Set problem
Copy the lines of the data below verbatim, starting with the line that contains "1568x398 pixels. How" and going on through the line that contains "point(152,223)", including both of those lines and nothing else.

(Extracted data entries)
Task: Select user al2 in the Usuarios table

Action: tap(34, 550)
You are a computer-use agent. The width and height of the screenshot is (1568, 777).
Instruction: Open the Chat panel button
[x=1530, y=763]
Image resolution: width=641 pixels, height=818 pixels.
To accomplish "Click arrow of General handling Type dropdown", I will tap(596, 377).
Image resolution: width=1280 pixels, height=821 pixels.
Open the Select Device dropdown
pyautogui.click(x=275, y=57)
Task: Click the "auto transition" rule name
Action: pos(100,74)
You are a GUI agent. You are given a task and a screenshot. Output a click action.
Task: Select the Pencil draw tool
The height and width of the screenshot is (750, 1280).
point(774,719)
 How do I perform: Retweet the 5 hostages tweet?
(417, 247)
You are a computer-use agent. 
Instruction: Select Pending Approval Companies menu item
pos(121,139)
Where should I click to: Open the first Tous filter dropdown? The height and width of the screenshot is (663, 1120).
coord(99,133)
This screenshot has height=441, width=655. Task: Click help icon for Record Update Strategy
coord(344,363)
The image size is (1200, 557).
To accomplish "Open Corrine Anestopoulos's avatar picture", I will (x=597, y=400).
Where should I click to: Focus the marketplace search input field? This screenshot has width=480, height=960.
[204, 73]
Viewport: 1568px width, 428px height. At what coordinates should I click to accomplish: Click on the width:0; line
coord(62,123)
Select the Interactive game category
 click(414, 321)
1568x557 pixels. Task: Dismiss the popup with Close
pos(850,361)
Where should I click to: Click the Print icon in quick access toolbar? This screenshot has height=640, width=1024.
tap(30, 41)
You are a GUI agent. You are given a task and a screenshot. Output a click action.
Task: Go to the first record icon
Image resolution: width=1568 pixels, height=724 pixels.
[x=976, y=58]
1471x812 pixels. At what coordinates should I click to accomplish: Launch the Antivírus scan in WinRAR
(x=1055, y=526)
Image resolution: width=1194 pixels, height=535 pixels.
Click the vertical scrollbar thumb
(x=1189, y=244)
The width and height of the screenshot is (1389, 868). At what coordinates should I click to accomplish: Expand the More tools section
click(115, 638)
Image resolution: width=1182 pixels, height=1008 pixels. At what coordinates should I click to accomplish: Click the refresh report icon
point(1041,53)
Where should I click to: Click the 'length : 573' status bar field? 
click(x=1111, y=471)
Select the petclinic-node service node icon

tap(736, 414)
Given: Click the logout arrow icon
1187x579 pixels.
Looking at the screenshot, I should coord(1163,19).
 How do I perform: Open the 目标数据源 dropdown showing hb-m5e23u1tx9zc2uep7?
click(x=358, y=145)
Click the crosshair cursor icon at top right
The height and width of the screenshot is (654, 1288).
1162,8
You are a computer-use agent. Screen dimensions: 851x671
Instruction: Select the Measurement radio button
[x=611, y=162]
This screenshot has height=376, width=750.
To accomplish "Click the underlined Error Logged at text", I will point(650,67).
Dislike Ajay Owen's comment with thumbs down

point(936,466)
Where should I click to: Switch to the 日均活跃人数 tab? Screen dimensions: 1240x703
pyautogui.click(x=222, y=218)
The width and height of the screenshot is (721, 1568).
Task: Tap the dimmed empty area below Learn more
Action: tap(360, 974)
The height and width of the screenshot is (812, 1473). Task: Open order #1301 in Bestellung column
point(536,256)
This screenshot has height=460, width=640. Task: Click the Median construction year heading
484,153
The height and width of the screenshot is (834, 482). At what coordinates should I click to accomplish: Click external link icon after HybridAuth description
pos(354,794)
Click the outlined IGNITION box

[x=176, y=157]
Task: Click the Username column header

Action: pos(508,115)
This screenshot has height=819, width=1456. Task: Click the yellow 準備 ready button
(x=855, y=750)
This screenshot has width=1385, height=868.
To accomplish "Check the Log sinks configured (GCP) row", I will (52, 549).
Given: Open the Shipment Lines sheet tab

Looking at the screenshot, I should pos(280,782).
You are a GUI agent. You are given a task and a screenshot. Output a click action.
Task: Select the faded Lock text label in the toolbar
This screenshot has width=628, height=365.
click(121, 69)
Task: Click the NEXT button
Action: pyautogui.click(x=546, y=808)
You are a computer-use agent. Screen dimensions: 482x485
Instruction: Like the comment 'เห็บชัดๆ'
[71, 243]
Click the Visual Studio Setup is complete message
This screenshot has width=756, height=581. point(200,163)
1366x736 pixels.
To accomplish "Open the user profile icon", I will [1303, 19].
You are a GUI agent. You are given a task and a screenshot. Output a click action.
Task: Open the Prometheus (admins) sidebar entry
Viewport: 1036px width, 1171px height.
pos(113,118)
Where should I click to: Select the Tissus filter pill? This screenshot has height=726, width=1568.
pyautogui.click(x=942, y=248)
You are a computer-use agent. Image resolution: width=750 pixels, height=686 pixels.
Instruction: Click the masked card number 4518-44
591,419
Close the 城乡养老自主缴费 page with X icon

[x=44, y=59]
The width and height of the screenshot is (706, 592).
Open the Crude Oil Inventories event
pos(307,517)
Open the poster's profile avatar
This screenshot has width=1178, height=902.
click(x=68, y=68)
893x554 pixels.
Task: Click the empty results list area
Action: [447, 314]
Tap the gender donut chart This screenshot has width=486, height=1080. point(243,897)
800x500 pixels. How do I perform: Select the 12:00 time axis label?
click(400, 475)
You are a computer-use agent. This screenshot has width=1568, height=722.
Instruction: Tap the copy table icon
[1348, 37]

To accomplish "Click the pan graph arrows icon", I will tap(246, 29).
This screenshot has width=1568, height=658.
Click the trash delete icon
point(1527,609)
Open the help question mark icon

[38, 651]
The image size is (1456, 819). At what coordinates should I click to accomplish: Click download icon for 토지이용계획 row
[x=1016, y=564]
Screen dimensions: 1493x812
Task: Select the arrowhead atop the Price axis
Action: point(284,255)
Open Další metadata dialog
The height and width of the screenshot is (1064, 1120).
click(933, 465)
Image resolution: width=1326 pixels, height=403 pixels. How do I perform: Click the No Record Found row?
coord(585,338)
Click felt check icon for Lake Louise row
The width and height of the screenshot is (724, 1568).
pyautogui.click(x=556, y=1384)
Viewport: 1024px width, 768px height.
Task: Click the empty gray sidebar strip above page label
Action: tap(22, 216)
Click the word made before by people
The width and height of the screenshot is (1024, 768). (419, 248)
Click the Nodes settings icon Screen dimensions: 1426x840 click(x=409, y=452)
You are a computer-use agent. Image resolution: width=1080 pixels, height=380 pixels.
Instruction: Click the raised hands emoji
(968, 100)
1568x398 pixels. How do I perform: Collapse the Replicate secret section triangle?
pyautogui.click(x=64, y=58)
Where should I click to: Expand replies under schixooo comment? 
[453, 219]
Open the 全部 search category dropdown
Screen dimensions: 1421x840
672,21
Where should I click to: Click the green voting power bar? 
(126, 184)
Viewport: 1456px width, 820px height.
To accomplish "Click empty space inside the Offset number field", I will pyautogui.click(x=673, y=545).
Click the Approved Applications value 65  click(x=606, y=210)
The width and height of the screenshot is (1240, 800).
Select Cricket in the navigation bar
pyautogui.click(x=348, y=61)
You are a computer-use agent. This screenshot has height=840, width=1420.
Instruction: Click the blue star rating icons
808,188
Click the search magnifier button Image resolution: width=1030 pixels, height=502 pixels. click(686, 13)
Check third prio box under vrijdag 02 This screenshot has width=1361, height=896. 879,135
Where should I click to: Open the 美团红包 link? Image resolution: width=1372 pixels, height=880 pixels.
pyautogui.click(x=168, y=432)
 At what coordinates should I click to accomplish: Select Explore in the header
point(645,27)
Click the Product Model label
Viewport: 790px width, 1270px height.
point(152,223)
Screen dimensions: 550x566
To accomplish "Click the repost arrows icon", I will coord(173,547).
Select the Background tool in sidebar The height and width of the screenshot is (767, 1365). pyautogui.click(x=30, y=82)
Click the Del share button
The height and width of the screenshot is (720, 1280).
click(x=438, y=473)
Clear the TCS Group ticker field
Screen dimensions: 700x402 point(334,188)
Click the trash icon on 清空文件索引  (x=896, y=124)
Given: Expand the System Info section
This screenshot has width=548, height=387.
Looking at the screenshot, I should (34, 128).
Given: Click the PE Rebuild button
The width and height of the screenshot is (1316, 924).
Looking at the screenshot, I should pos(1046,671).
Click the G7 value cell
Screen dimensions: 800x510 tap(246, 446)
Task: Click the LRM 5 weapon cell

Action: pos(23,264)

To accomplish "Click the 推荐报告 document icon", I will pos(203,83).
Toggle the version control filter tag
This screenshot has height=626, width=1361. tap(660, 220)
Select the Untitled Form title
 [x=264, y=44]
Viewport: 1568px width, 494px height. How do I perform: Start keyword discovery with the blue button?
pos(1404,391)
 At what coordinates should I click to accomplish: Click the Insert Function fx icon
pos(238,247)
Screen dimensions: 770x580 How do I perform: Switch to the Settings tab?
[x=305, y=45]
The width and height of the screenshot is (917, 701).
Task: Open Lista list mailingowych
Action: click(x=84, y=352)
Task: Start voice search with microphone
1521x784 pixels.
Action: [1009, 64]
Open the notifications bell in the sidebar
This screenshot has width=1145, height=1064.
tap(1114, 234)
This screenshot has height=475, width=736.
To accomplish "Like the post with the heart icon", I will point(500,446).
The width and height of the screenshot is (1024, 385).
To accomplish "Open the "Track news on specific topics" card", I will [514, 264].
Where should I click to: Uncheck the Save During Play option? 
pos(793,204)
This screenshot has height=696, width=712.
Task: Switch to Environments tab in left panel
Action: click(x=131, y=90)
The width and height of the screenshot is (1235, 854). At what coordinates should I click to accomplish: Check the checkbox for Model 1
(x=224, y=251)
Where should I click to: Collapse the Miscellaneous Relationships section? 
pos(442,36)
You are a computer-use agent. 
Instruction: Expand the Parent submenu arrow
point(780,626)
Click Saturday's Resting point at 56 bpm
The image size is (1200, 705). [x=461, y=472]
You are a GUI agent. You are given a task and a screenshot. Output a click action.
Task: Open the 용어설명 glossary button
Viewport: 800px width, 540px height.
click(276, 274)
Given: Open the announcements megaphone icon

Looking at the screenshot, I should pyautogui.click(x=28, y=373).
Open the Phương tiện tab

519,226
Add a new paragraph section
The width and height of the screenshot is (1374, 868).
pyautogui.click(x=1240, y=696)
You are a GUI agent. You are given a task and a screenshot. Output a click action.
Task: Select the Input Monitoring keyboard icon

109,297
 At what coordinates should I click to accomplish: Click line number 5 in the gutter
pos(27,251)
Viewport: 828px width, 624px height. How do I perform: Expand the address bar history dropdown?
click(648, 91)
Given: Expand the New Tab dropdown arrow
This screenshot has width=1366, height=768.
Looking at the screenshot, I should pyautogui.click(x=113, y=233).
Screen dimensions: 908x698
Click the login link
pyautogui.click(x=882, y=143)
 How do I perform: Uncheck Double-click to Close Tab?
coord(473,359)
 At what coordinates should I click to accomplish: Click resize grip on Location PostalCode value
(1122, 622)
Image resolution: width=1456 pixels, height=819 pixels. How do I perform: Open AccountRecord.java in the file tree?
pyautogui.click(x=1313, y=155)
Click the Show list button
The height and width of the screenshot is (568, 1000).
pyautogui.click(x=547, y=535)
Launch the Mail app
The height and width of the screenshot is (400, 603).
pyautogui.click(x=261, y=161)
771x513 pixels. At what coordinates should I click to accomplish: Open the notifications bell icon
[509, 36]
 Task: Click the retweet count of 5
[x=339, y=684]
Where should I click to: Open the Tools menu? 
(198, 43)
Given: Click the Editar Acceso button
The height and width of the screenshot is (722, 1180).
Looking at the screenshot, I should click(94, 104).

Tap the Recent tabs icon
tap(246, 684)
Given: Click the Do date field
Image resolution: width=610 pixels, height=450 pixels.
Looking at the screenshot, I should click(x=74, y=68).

Task solution
1568x398 pixels. How do I perform: Collapse the Replicate secret section triangle?
pyautogui.click(x=64, y=58)
Where should I click to: Expand replies under schixooo comment? 
[453, 219]
Open the 全部 search category dropdown
Screen dimensions: 1421x840
672,21
Where should I click to: Click the green voting power bar? 
(126, 184)
Viewport: 1456px width, 820px height.
To accomplish "Click empty space inside the Offset number field", I will pyautogui.click(x=673, y=545).
Click the Approved Applications value 65  click(x=606, y=210)
The width and height of the screenshot is (1240, 800).
Select Cricket in the navigation bar
pyautogui.click(x=348, y=61)
You are a computer-use agent. This screenshot has height=840, width=1420.
Instruction: Click the blue star rating icons
808,188
Click the search magnifier button Image resolution: width=1030 pixels, height=502 pixels. click(686, 13)
Check third prio box under vrijdag 02 This screenshot has width=1361, height=896. 879,135
Where should I click to: Open the 美团红包 link? Image resolution: width=1372 pixels, height=880 pixels.
pyautogui.click(x=168, y=432)
 At what coordinates should I click to accomplish: Select Explore in the header
point(645,27)
Click the Product Model label
Viewport: 790px width, 1270px height.
point(152,223)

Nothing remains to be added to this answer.